Issue 3 / 30 January 2012

HEALTH service substitution is a fascinating exercise. It usually happens when a particular health service is overwhelmed by demand, and the proposed solution is to shift demand to another type of service.

In essence, it’s asking patients to make different choices about their health care.

One such exercise is the operation of telephone help lines, promoted as a service to divert people from attending emergency departments (EDs).

In a media release issued late last year, Health Minister Tanya Plibersek stated: “More than 20 000 people who have called the GP after hours helpline since it commenced on 1 July have been redirected from seeking urgent after hours treatment at either hospital emergency departments or GP after hours services”.

So far so good? But is substitution really a response to meet demand? Does anyone check if patients will accept substitution? And what is the cost?

Calculations by the Rural Doctors Association of Australia have shown that this helpline is a very expensive exercise.

In a media release association president Dr Paul Mara said: “With the GP helpline costing $40 million per year, taxpayers are therefore paying $1000 for each person a GP staffing the helpline tells not to attend a hospital emergency department.

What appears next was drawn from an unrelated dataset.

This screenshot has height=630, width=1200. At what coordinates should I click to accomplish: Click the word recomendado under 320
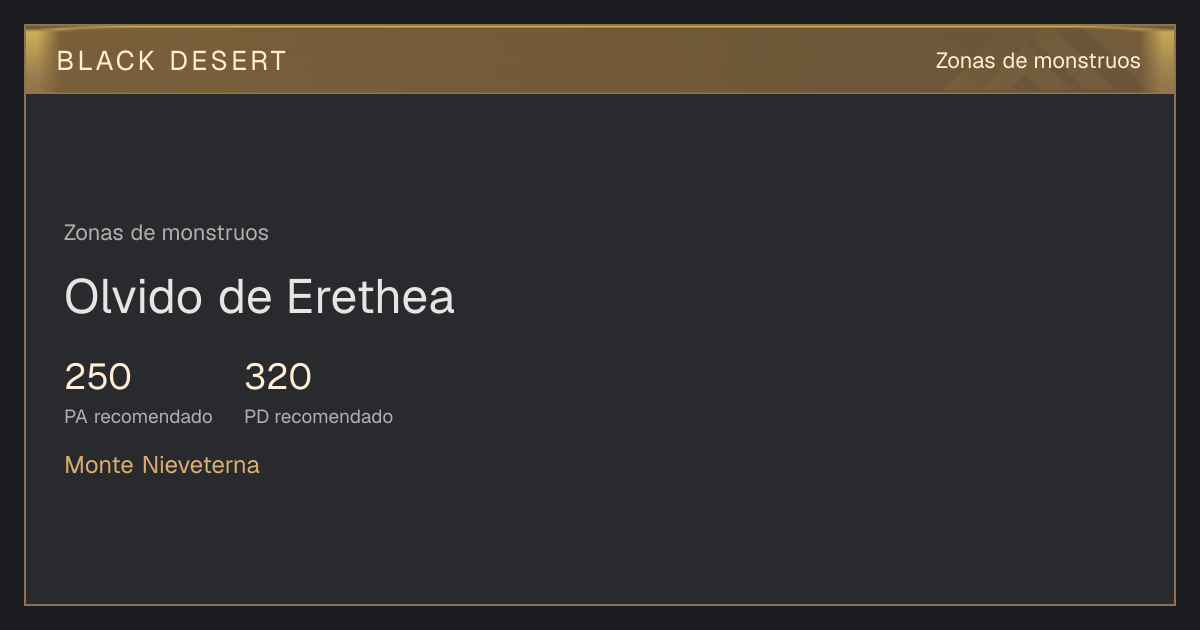click(333, 417)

“How can a cost of $1000 for avoiding an emergency department attendance make better sense than paying up to ten times less for an actual face-to-face consultation?”

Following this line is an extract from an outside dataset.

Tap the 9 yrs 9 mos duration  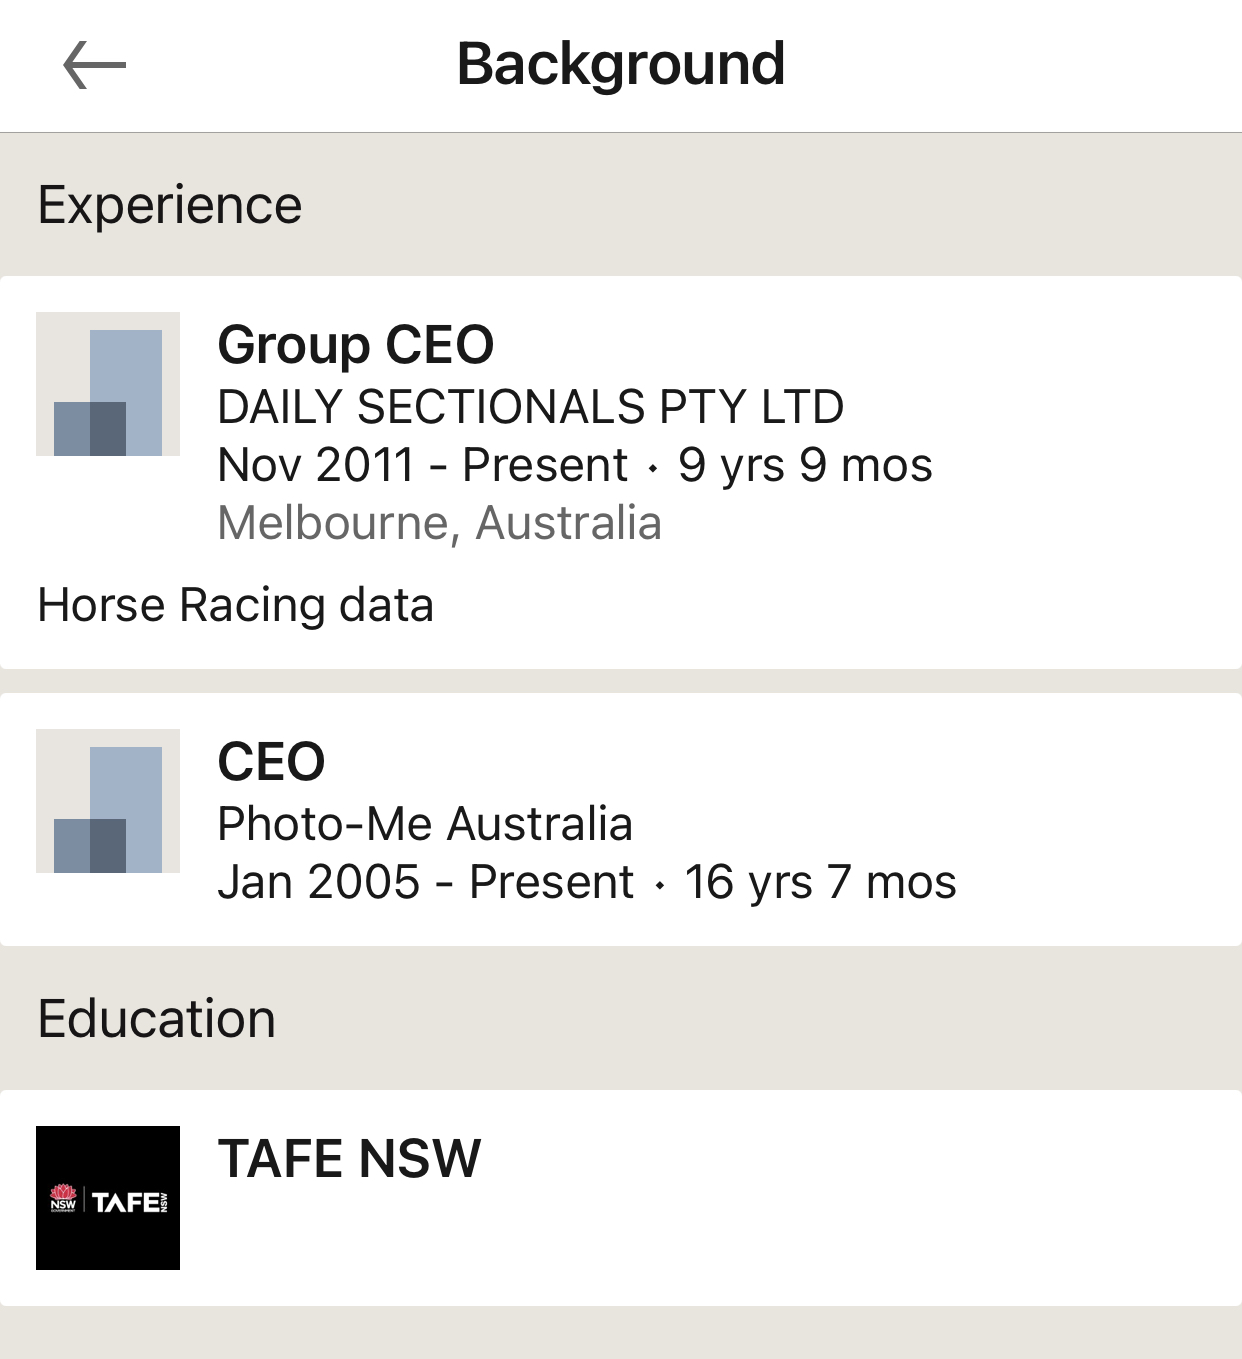coord(806,465)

This is a valid question in small rural hospitals where the GP is often also the ED doctor. In urban hospitals, however, the logic of attempting to “shift” ED demand takes on added significance, as it is often a battle to shift costs between Medicare-funded GP consultations and state-funded hospital services.

The urban ED casemix, in comparison to the general practice population, has greater urgency and complexity and a much higher admission rate. Trying to “shift” one patient population into another by playing with definitions will not stop patients seeking care in the location they feel will best serve their needs.

This has been borne out time and time again, where ED attendances continue to expand despite the co-location of GP clinics or the provision of health hotlines.

If, as a society, we believe in patient-centred care, how do we justify trying to shift the patients to the services we want to provide rather than providing the services patients want?

We know that health budgets are finite while demand is open-ended. This highlights the point made by the rural doctors that everyone — doctors and patients — must demand that cost-effectiveness be taken into account in health service substitution, don’t you think?

Dr Sue Ieraci is a specialist emergency physician with 25 years’ experience in the public hospital system. Her particular interests include policy development and health system design, and she has held roles in medical regulation and management.

Posted 30 January 2012

2 thoughts on “Sue Ieraci: A weak substitute

  1. Makdabr says:

    While the figures might try to say that 20,000 have been redirected, as an ED physician I would suspect that about the same number have been unnecessarily directed to the ED on the basis of “risk management”. I have seen numerous patients late at night with minor non-urgent complaints who weren’t particularly concerned but called for advice, only to be frightened by the telephone advice and directed immediately to the ED. Not only an unnecessary ED visit, but unnecessary anxiety. Funny how that statistic isn’t captured.

  2. Sue Ieraci says:

    I think you are likely to be right, Makdabr. The figures relate to the advice given, not to the actual actions of the worried patients. It is inevitable that, in a risk-averse society, an advice line can only act in a conservative way, so it is quite likely that they would refer more people than they divert. Like the data shows on some nurse-run walk-in clinics, the service might actually be duplicated rather than diverted.